Reproduce the quilting blog post below in its entirety, character for character.

→ **Given passage**:
★ ★ ★ ★
This whole project is a learning process, but I also think it’s going to make a kick-ass quilt! I’ve been having a hard time keeping this to myself… I wanted to be done with the cutting before sharing. Or maybe I should say I’ve been totally obsessing on the cutting and so haven’t spent much time doing anything else!

I’m so excited to start sewing on this… but I need to finish some layout plans first. Time to practice a little patience and focus on the designs.
THEN I can jump in 100% and sew to my little hearts content. 😉

A New Shirt Design

I’ve been having fun playing with designs lately, and I just made another that I like enough to offer to others!

My husband hand-pulls all the prints out of our screen printing studio – I love that it’s so hands-on and low-tech. When we set up to print this shirt, I’ll try to take a video.  I put a link to our store here on my quilt blog – I figure, my world is mixed between screen printing and quilting… so I think it’s okay to mix them in cyberspace too. 😉

On the quilting front, I finished my #cannabis pillows! I think they came out great!

This is the front and back of one of the pillows – they are both close to the same, a few differences to make them unique. The cannabis print was done using discharge ink. Discharge ink is actually more of a chemical reaction than an ink – it releases the dye of the fabric leaving the base fabric as the ‘print’. This means the print is a part of the fabric and can be ironed over and is just as soft as the fabric – no layer of ink! It’s a fantastic print method for fabric.

I have a few print/quilt related ideas in process right now to see which, if any, may pan out to push further.  A work in progress!

Sew The Seeds Of Resistance

Oh my! What a predicament we have gotten ourselves into here in the US. I have to admit, I’ve been a little beside myself as to how to move forward in a positive light.

Luckily, I have great friends and family! One of my friends recently wrote this statement on FB and I loved it – so much, that I designed a shirt based on it!
★ ★ ★ ★
→ **Collected material**:

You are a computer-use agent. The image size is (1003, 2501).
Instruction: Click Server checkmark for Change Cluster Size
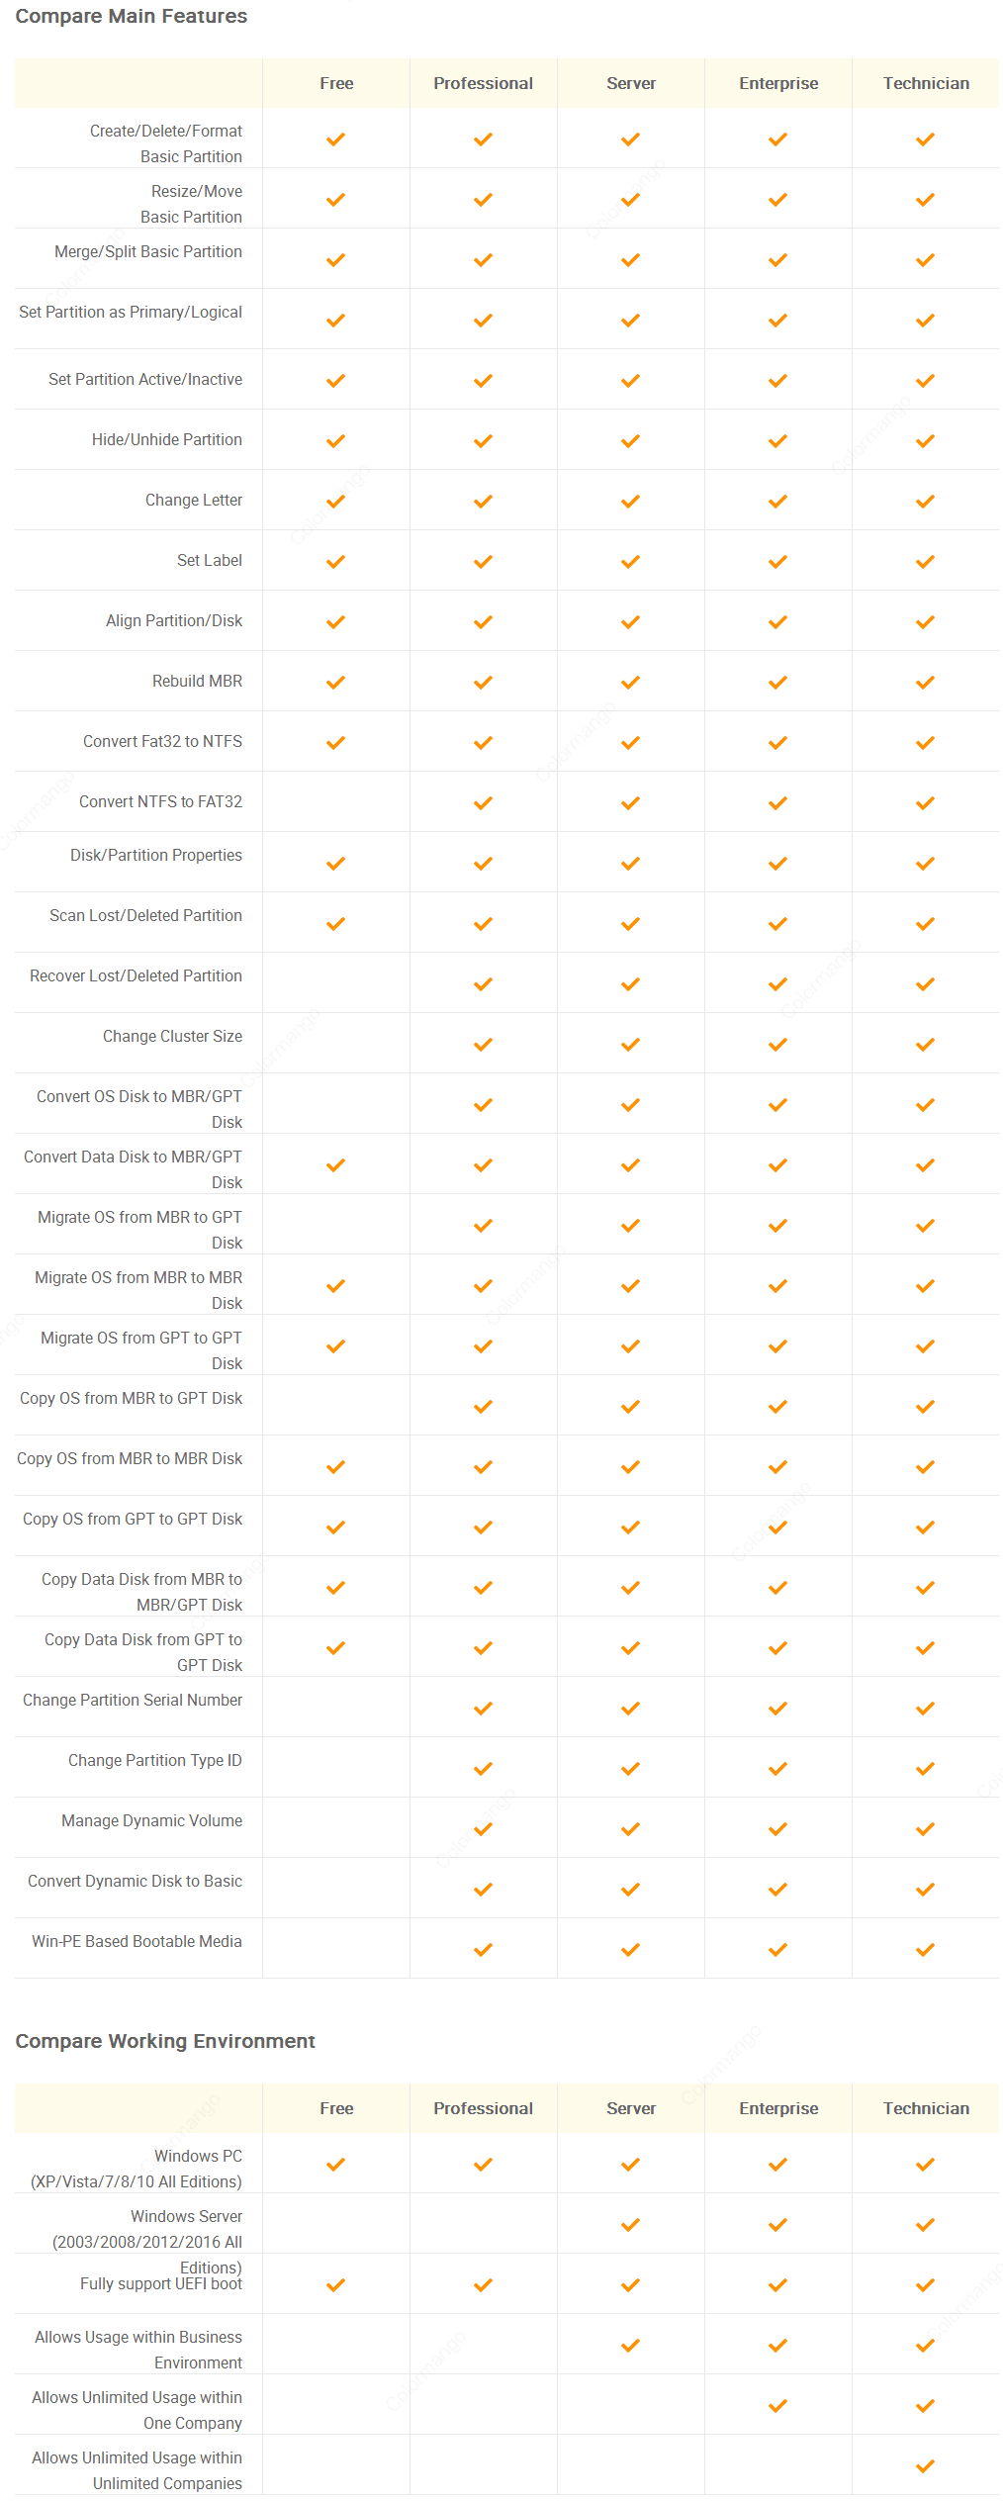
★ ★ ★ ★
→ **Task solution**:
This whole project is a learning process, but I also think it’s going to make a kick-ass quilt! I’ve been having a hard time keeping this to myself… I wanted to be done with the cutting before sharing. Or maybe I should say I’ve been totally obsessing on the cutting and so haven’t spent much time doing anything else!

I’m so excited to start sewing on this… but I need to finish some layout plans first. Time to practice a little patience and focus on the designs.
THEN I can jump in 100% and sew to my little hearts content. 😉

A New Shirt Design

I’ve been having fun playing with designs lately, and I just made another that I like enough to offer to others!

My husband hand-pulls all the prints out of our screen printing studio – I love that it’s so hands-on and low-tech. When we set up to print this shirt, I’ll try to take a video.  I put a link to our store here on my quilt blog – I figure, my world is mixed between screen printing and quilting… so I think it’s okay to mix them in cyberspace too. 😉

On the quilting front, I finished my #cannabis pillows! I think they came out great!

This is the front and back of one of the pillows – they are both close to the same, a few differences to make them unique. The cannabis print was done using discharge ink. Discharge ink is actually more of a chemical reaction than an ink – it releases the dye of the fabric leaving the base fabric as the ‘print’. This means the print is a part of the fabric and can be ironed over and is just as soft as the fabric – no layer of ink! It’s a fantastic print method for fabric.

I have a few print/quilt related ideas in process right now to see which, if any, may pan out to push further.  A work in progress!

Sew The Seeds Of Resistance

Oh my! What a predicament we have gotten ourselves into here in the US. I have to admit, I’ve been a little beside myself as to how to move forward in a positive light.

Luckily, I have great friends and family! One of my friends recently wrote this statement on FB and I loved it – so much, that I designed a shirt based on it!